The facts of the case are that the defendant married the complaining witness on March 28, 1925, having met her through a correspondence club of which he was a member, and that on the second day of April following he left the rooms which they were occupying in the city and county of San Francisco, taking with him the sum of $700 in currency which he had persuaded his wife to draw from her bank on that day upon the representation that he would invest the money in a grocery business which he proposed to conduct for their benefit. The defendant was found some time later in the city of San Diego, where his arrest was made.
[1] On this appeal he complains that he was prejudiced by the introduction of evidence showing that a few years before he had married a Mrs. McDonald under similar circumstances and that a short time after his marriage he had separated from her and taken with him the sum of $1,750 of her funds which he had persuaded her to entrust to his keeping. This evidence was offered over the objection of appellant, but when it developed that the offense which was then committed was one of embezzlement rather than grand larceny the trial judge struck all the evidence from the record and fully instructed the jury to disregard it. Though we do not pass on the question that the two offenses were so dissimilar as to require the elimination of this evidence, it is plain that if any error occurred it was cured by the rulings of the trial court.

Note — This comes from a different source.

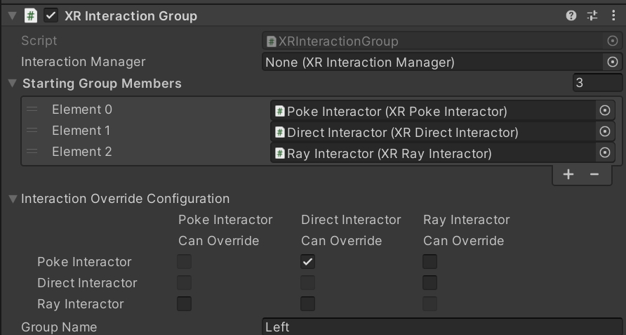Open the component preset settings icon
The height and width of the screenshot is (335, 626).
(592, 15)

[2] Appellant claims that the court erred in admitting evidence of the marriage relation of appellant and the complaining witness. This evidence was merely a part of the story of the case as presented by the prosecution. Furthermore, the marriage relation was freely admitted by the appellant when he took the stand in his own behalf, and no possible prejudice arose from the admission of the evidence in the prosecution's case.
[3] It is argued that the court erred in refusing to allow the appellant to call the complaining witness for cross-examination under section 2055 of the Code of Civil Procedure. Without passing on the question of the applicability of this section to a situation of this kind, it is sufficient to say that the appellant subjected the complaining witness to a lengthy cross-examination on matters which were irrelevant and trivial, and that the trial judge properly exercised the discretion vested in him when he refused to let this method of examination continue.
[4] The next point is that the constitutional rights of the appellant were violated when he was compelled to answer on cross-examination that he had been previously convicted of two separate felonies in another state. The appellant had voluntarily offered himself as a witness in his own behalf, and these questions, which were for the purpose of impeachment, were plainly within the bounds of cross-examination on the part of the state.
[5] Complaint is made that the court erred in refusing to instruct the jury by written instructions, as required by section 1127 of the Penal Code. The facts are that the appellant requested certain instructions to be given in writing and expressly waived written instructions as to all other matters. Such of the instructions as the appellant requested in writing and which the trial judge deemed proper to give were given to the jury in writing as requested and were filed in open court in full compliance with the code section cited. Other points do not require consideration.
Judgment and order affirmed.
Sturtevant, J., and Langdon, P.J., concurred.
A petition for a rehearing of this cause was denied by the district court of appeal on May 11, 1926, and a petition by appellant to have the cause heard in the supreme court, after judgment in the district court of appeal, was denied by the supreme court on June 9, 1926.